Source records

____

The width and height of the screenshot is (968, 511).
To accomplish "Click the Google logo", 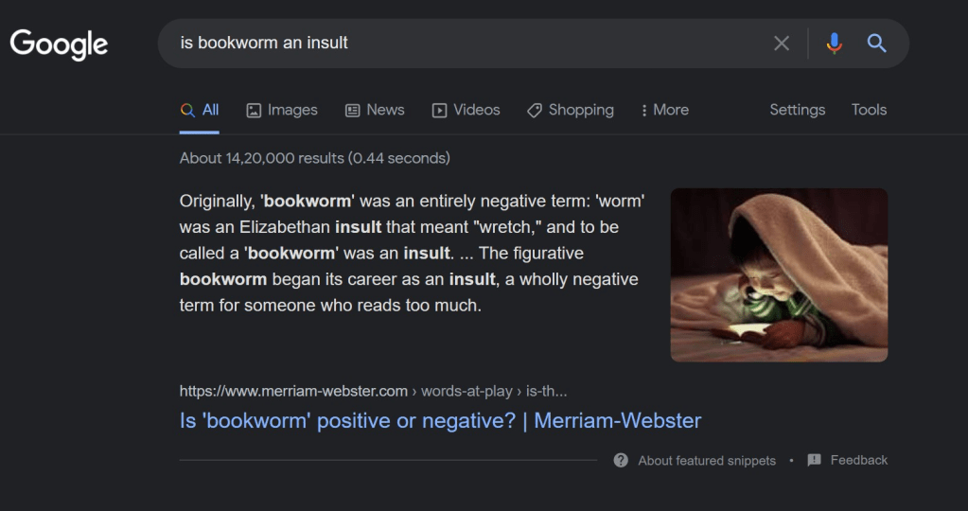I will (59, 44).
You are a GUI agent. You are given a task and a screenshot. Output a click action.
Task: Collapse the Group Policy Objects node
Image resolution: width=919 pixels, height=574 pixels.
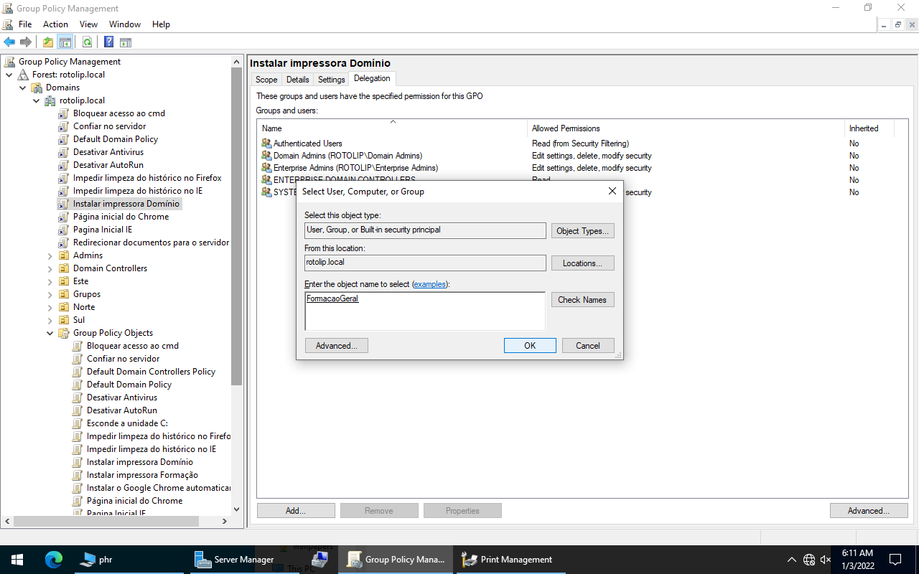point(50,333)
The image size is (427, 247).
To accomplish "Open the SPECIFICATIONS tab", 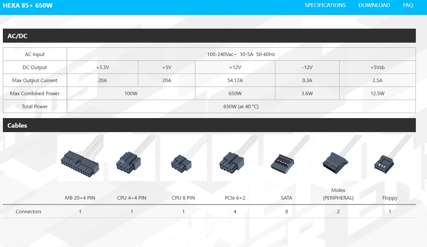I will (325, 5).

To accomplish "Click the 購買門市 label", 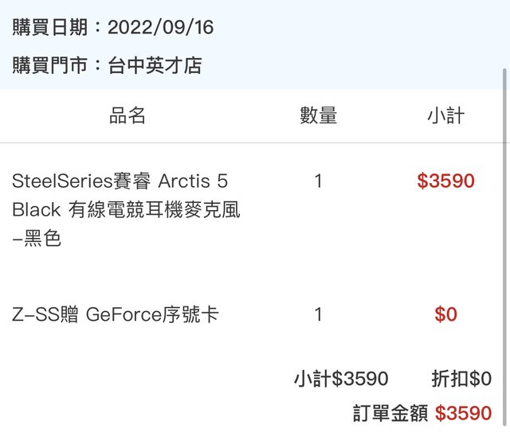I will point(50,65).
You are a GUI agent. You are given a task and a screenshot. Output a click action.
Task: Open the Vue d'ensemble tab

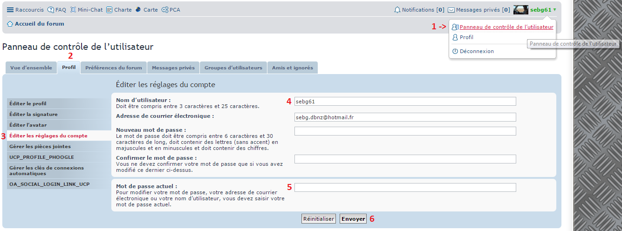coord(31,68)
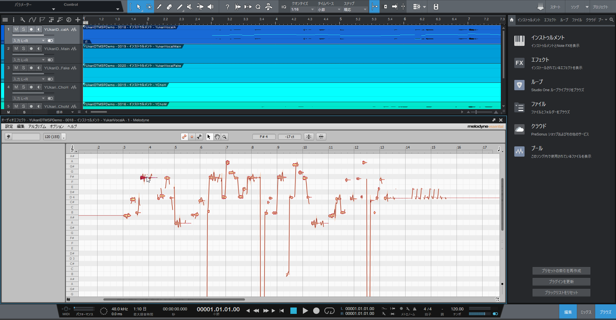Click the ブラックリストをリセット button
This screenshot has height=320, width=616.
click(561, 292)
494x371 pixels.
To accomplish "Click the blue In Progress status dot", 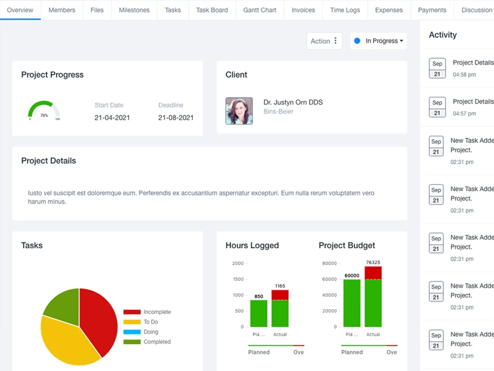I will pyautogui.click(x=357, y=41).
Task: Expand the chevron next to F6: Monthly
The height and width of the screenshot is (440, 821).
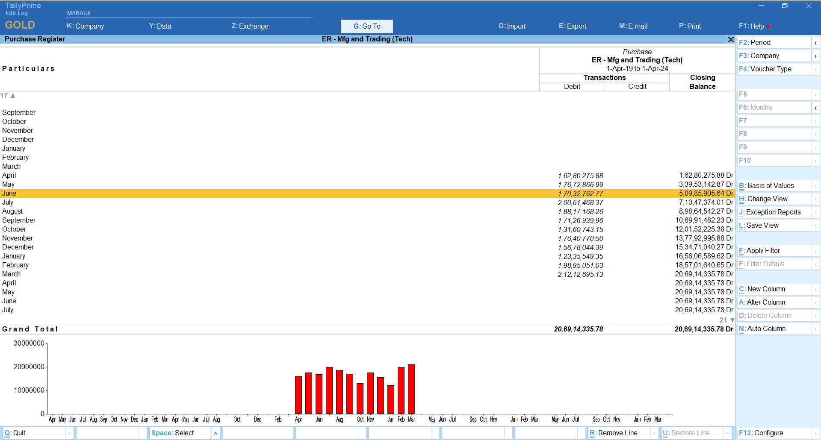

____

- EXERCISE DESCRIPTION: Word-for-word restatement: every line from the one with "Task: Expand the chevron next to F6: Monthly" through the final line of the data, both ends included, pictures excluded.

- TASK RESULT:
Task: Expand the chevron next to F6: Monthly
The height and width of the screenshot is (440, 821).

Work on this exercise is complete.